The Benchmark After the Workaround: Validating Stability at 1,846 tok/s
Introduction
In the long-running effort to deploy the GLM-5-NVFP4 mixture-of-experts model across 8 NVIDIA RTX PRO 6000 Blackwell GPUs, message [msg 712] represents a moment of cautious validation. After discovering and working around a crash-causing bug in the NSA (Native Sparse Attention) attention path, the assistant restarts the SGLang server with a critical configuration change—--disable-radix-cache—and immediately benchmarks to confirm that the workaround hasn't destroyed performance. The message contains two parallel tool calls: a 256-concurrency throughput benchmark and a single-request latency test. The results are encouraging (1,846 tok/s total throughput) but also reveal a persistent latency problem (62.6 seconds for 500 output tokens) that hints at deeper inefficiencies yet to be resolved.

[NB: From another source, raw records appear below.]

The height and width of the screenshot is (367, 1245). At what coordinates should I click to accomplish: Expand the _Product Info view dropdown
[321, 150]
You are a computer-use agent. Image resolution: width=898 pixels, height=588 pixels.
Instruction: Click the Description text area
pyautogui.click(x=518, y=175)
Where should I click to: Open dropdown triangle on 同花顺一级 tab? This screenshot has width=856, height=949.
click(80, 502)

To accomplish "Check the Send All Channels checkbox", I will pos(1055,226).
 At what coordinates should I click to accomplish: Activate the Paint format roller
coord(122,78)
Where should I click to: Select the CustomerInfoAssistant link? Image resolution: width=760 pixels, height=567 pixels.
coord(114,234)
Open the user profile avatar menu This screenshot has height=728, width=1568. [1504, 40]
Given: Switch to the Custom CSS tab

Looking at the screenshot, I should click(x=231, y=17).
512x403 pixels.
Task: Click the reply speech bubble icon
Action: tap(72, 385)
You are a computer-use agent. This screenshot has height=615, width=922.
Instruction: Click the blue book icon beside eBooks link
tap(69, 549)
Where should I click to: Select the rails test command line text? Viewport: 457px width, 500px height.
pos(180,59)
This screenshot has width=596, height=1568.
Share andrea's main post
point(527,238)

The Context: A Bug in the NSA Attention Path
To understand [msg 712], we must look at the events immediately preceding it. In [msg 705] and [msg 706], the assistant discovered that the server was crashing during high-concurrency benchmarks with the error AttributeError: 'PrefillMetadata' object has no attribute 'page_table_1_flattened'. This crash occurred in the NSA attention code path, specifically in the FP8 KV cache dequantization logic within forward_mha.py. The assistant traced the issue to a conditional code path: page_table_1_flattened is only populated when prefix sharing is active (i.e., when the radix cache detects shared prefixes across requests), but the dequantization code at line 443 of forward_mha.py unconditionally accesses this attribute. When a batch of requests arrived that triggered FP8 dequantization (because the KV cache uses float8_e4m3fn dtype) without any prefix sharing, the attribute was None, and the server crashed.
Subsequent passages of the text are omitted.